World Pneumonia Day 2013: Focus on Saving Children

World Pneumonia Day 2013

11/12/2013

Pneumonia is a significant concern for child health and child survival worldwide, and more important to achieving Millennium Goal 4 than I realized.  Take a look at this description of the current situation:

“According to UNICEF, pneumonia kills more children under five than any other single cause – an estimated 1.1 million children in 2012 and 17 percent of all child deaths (6.5 million). 80 percent of deaths are among children under two years of age and 330,000 are among newborns.  60 percent of deaths occur in just six countries – India, Nigeria, Democratic Republic of Congo, China and Ethiopia – because in these high population countries most children with suspected pneumonia are not taken to an appropriate health care provider and even fewer receive antibiotic treatment, and the pneumonia-fighting vaccines – especially the pneumococcal vaccine –– are often not routinely available.” (http://worldpneumoniaday.org/blog/a-failure-to-innovate/)

I’m not sure how many people globally could identify pneumonia as the number one killer of children under the age of 5. Before researching for this blog, I might have incorrectly thought that tuberculosis (a leading cause of morbidity and mortality in young adults) had a significant share in the under-five mortality pie. According to Unicef’s 2013 Report (p. 13), the breakdown looks like this for under-five mortality globally:

In good news for Millennium Development Goal 4, there has been significant decline in rates of each of the leading causes of under-five mortality in the last decade, but tuberculosis is persistently the leading cause:

Figure from: http://www.unicef.org/publications/files/APR_Progress_Report_2013_9_Sept_2013.pdf (p. 21)

Even with this progress, Leith Greensdale calculates that while observing World Pneumonia Day today, the global community finds itself, “with 780 days left to prevent the deaths of an estimated 3.5 million children under five and achieve Millennium Development Goal 4.”

While meditating on this heavy reality, I’ll take the opportunity to share some library information resources for further investigation of this topic:

  • Millennium Development Goals Research Guide: (Newly- created!) Resources for research on reducing child mortality, as well as the reducing the global burden of HIV/AIDS, Malaria and other communicable diseases (including pneumonia).

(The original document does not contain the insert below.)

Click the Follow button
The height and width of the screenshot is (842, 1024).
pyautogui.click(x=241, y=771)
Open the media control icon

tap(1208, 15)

  • GIDEON: A point-of-care clinical decision support system used for diagnosis and reference in the fields of tropical and infectious diseases, epidemiology, microbiology and antimicrobial chemotherapy. Also featured are over 5,000 images, 30,000 graphs, 347 interactive maps to visually display incidence, prevalence and other disease estimates.

  • Incidence and Prevalence Data (database): Data is fully sourced and is broken down by U.S. and international data, which includes non-U.S. country-specific data. Statistical summaries allow researchers to see all prevalence and incidence data found in the IPD for a particular disease or procedure. In addition, the summary includes 6-year U.S. trend data for hospital inpatients and outpatients, physician office visits, and emergency department visits.

I also recommend one other open-access searchable database of “over 7,000 financial, economic and social datasets,”: Quandl.com. Searching for “tuberculosis” yields 32,412 dataset results!